Gold/USD: gold forecast following this year's consolidation


Gold consolidated its levels this year, despite rising inflation in developed economies. Will we see record levels again next year?

In a period of rising inflation and supply chain bottlenecks, gold has not served its purpose in an investment portfolio - to serve as a hedge against inflation. In fact, just the opposite has happened to frustrate gold investors.

It is said that every portfolio should own gold and have a small portion in cash - just in case an opportunity arises. But gold's long periods of consolidation have made the yellow metal unattractive to new retail traders used to the high volatility of other assets, such as cryptocurrencies.

As the Financial Times recently put it, gold is an analog product in a digital world.

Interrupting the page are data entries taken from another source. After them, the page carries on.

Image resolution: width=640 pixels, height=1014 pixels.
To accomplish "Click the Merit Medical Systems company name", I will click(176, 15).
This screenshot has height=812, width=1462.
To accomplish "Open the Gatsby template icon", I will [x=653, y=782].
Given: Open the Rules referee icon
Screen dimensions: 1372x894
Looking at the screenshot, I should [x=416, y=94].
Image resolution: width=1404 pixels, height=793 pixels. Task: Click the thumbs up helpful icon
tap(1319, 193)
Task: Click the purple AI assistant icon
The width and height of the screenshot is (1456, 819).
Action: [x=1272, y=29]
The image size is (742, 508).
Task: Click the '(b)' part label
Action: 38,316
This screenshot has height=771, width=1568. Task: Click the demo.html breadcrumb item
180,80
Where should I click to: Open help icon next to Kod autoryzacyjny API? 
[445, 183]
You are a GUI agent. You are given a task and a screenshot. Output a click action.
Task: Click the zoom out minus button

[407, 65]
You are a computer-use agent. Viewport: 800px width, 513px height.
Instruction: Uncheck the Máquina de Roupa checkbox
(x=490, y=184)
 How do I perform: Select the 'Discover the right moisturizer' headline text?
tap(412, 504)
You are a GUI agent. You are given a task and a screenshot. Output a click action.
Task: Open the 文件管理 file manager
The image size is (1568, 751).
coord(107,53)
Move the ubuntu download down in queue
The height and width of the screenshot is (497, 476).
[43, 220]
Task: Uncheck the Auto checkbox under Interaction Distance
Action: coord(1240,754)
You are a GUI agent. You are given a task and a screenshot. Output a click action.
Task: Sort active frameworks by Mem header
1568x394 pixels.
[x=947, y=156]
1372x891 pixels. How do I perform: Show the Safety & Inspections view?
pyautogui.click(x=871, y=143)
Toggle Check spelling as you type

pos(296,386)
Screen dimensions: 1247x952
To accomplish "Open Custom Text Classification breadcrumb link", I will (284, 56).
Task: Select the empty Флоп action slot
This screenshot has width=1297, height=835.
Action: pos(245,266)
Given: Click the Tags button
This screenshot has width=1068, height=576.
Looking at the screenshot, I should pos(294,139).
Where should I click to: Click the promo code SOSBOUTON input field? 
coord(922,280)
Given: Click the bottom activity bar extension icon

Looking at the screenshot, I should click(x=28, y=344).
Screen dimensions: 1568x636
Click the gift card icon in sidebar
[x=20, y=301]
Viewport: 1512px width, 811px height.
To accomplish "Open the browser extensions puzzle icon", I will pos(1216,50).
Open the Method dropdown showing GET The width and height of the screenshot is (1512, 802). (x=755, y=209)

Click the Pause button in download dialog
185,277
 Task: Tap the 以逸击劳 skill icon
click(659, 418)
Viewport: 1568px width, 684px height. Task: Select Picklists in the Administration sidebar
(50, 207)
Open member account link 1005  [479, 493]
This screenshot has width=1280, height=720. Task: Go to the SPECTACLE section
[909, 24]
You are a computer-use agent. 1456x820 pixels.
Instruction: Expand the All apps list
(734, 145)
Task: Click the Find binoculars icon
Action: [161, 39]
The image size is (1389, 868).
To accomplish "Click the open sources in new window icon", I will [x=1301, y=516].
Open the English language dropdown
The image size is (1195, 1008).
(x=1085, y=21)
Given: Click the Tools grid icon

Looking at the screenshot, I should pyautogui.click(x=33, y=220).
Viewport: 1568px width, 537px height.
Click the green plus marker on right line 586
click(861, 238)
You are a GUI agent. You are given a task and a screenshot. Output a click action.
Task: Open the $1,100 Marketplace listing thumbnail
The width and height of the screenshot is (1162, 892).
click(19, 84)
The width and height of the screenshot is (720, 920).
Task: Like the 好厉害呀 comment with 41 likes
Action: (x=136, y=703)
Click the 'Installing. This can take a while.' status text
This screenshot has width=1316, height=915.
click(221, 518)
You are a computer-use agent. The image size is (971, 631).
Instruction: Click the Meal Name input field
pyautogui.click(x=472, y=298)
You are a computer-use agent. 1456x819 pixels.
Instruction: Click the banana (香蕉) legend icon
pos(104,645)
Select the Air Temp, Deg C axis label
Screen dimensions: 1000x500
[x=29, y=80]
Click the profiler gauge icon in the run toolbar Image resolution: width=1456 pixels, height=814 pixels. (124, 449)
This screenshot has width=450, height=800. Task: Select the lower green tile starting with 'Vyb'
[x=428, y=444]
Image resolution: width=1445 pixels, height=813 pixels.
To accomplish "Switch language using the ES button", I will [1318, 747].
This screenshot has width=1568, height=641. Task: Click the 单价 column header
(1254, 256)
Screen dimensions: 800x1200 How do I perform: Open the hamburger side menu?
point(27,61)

But this isn't the first time gold prices have consolidated for a long period of time. In fact, in recent years, it has done so again - between 2016 and 2019. While the Fed was busy raising the federal funds rate, gold proved resilient. It consolidated for three years and eventually collapsed on the upside, despite the Fed's hike.

http://www.forex-central.net/forum/userimages/Gold-chart-daily.jpg


Could it be that the current consolidation is just another continuation pattern of gold's long-term uptrend?

This is not the first time that the price of gold has acted with a lag

Just as gold prices held up in 2016 and 2019, they could also act with a lag this time around. Consider the price action during the pandemic.

First, gold is hitting a new all-time high thanks to the Fed's decision to open U.S. dollar-denominated swap lines with other major central banks around the world. In this regard, gold has acted in a correlated manner with the U.S. dollar.

Second, gold has corrected from its pandemic highs and the price has hovered between $1,700 and $1,900 for most of this year. But gold's inability to recover in an environment of rising inflation may have been triggered by a strong dollar. After all, the U.S. dollar has been the star currency of the year, winning against all its G10 peers.

And that's what it has done against gold.

To summarise, this is not the first time gold has acted with a lag, and all the market needs is a weaker U.S. dollar. Bulls may want to wait for the price to rise above $1,900 before going long, targeting new highs. On the other hand, a drop below $1,700 would invalidate the bullish case.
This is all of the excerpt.